Dans leur rapport au fonctionnaire de l’état , les fidèles n’omettent aucun détail. Même le temps y est consigné. La jeune femme quitterait à heure fixe, entre le dohr et la 3icha, son lieu de travail laissant son fils sur le parvis de la mosquée. Au bout de la rue une voiture l’attend. Elle s’engouffre dedans. La voiture prend la direction des chalets.
Pour rappel ces chalets servent de refuge aux sinistrés du dernier séisme qui a frappé la ville de Boumerdès. Pour rappel encore et j’arrête avec les rappels , les constructions détruites par le séisme étaient entachées d’irrégularités : cahier de charges non respecté, la structure du rez de chaussée affaiblie suite aux transformations pour un usage commercial nécessitant l’abattement des murs porteurs.
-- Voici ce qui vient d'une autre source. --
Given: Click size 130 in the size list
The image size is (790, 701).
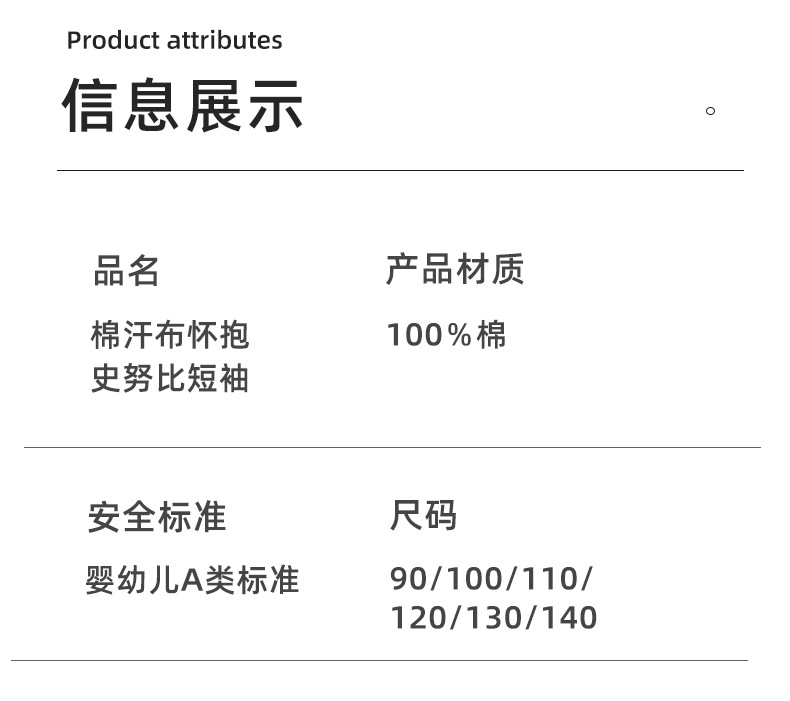Looking at the screenshot, I should pos(494,618).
Ça n’a aucun rapport avec l’histoire originelle pour ne pas dire le péché originel, Ha ha ! j'en vois qui s’impatientent, mais je tiens quand même à clarifier l’expression barbare ‘cahier de charges non respecté’. En termes simples cela veut dire que des gens , bureaux d’études, entrepreneurs, mairie, ettek ettek, s’étaient tous servis dans l’enveloppe financière réservée aux constructions de la cité maudite. Alors forcément la marchandise manquait mais qu’à cela ne tienne , on fera des économies sur le dosage du béton, sur le volume des piliers… A la première secousse la cité s’effondra comme un château de cartes.
La voiture incriminée se gara devant le chalet n° X de l’allée Z . Désolé de garder inconnue l’adresse, protection de la vie privée oblige. Un couple, un barbu et une femme en djellaba soulignant des formes dignes d’une pub pour un yaourt 0% , descend de la voiture et prend possession des lieux. On ne saura pas le reste .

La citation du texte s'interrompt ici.